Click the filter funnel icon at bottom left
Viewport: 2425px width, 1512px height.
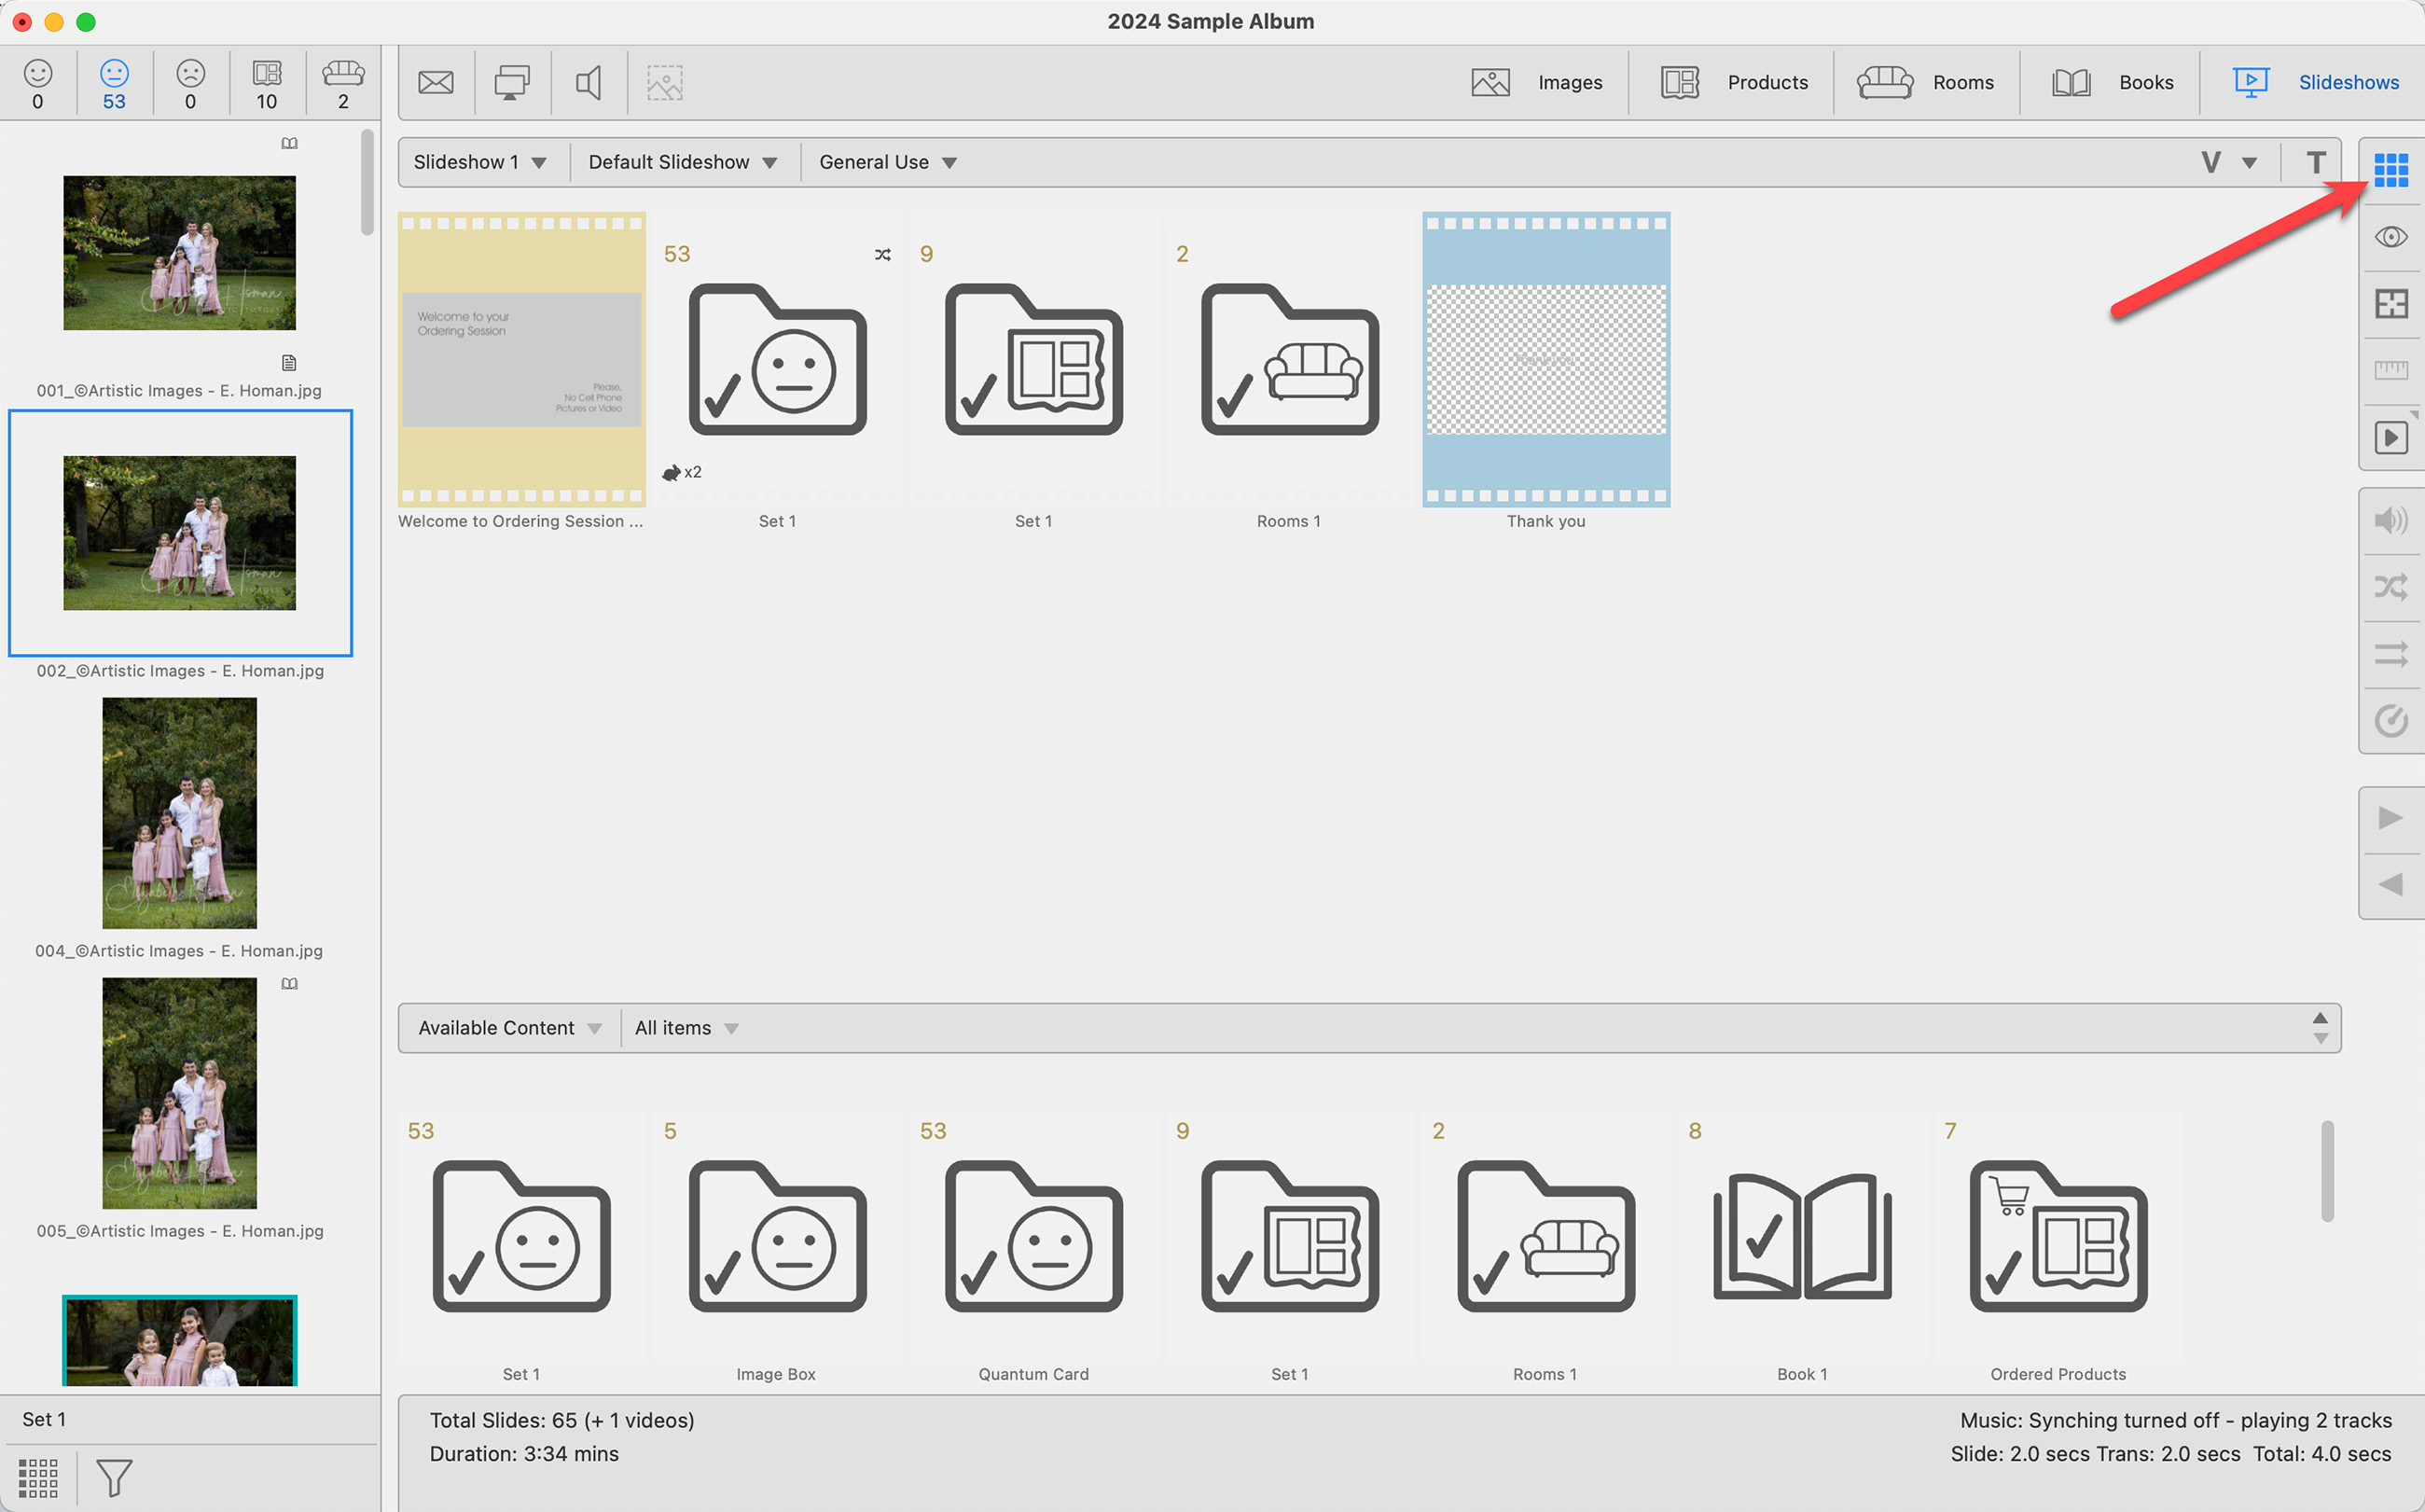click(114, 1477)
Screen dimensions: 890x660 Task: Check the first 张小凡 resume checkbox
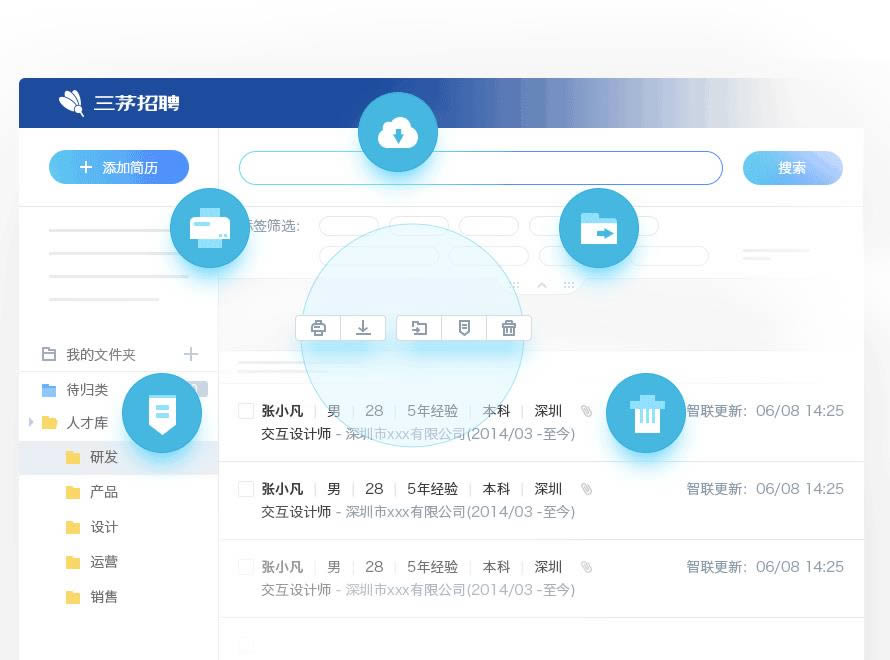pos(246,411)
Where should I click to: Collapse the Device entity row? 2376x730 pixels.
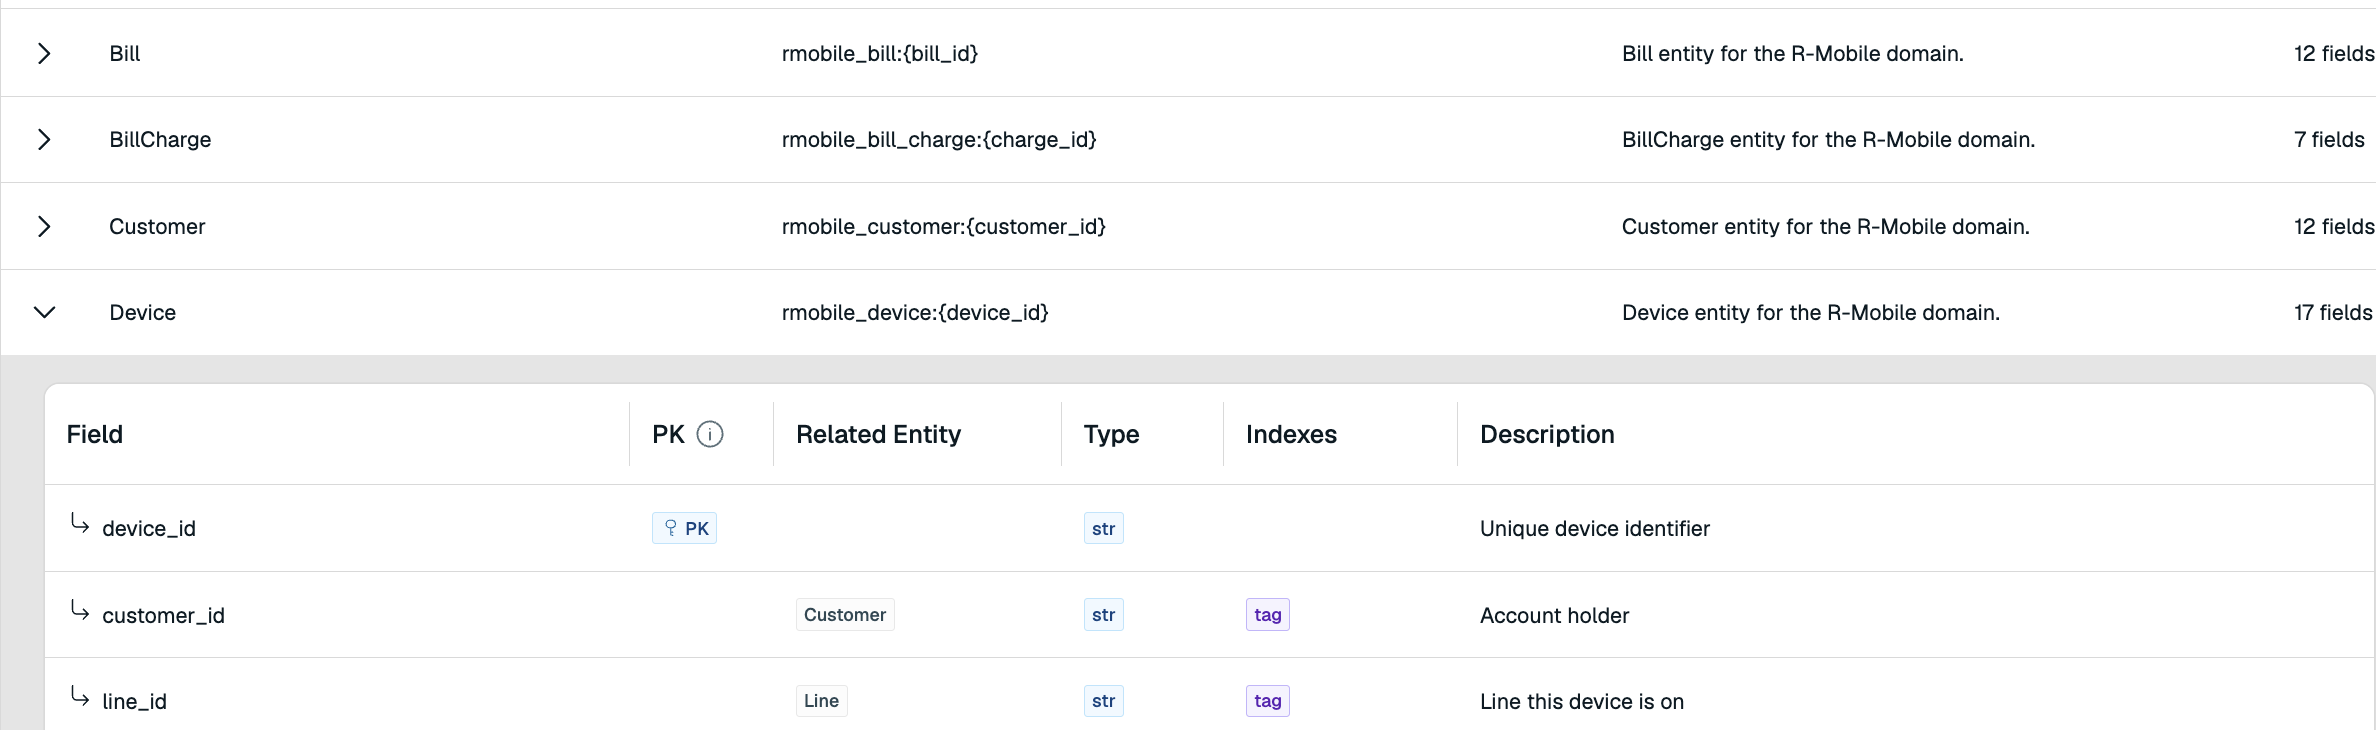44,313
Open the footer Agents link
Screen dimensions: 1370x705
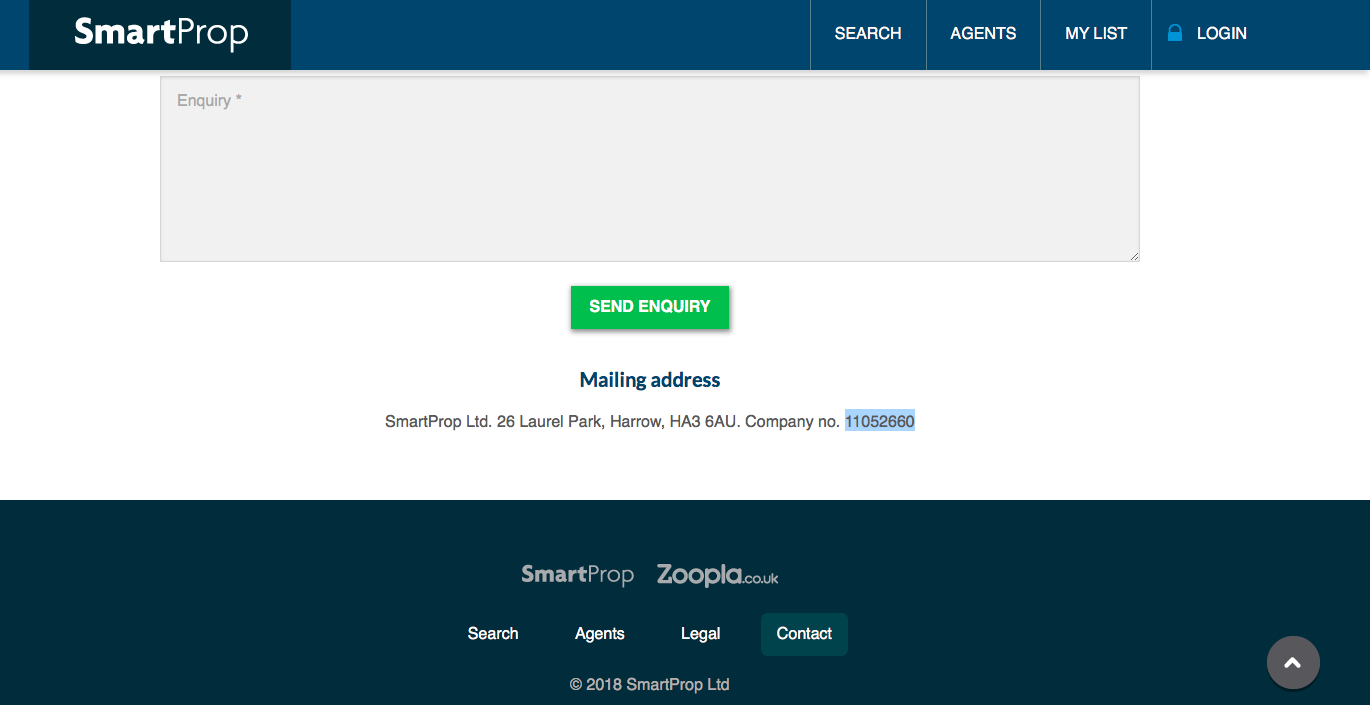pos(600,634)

● **What the task requires**: Copy all of the data above word for word, leaving out the pictures.

● **Result below**:
Click the filter funnel icon at bottom left
Viewport: 2425px width, 1512px height.
click(114, 1477)
Screen dimensions: 890x660 Task: Check the first 张小凡 resume checkbox
pos(246,411)
Where should I click to: Collapse the Device entity row? 2376x730 pixels.
44,313
Open the footer Agents link
Screen dimensions: 1370x705
pos(600,634)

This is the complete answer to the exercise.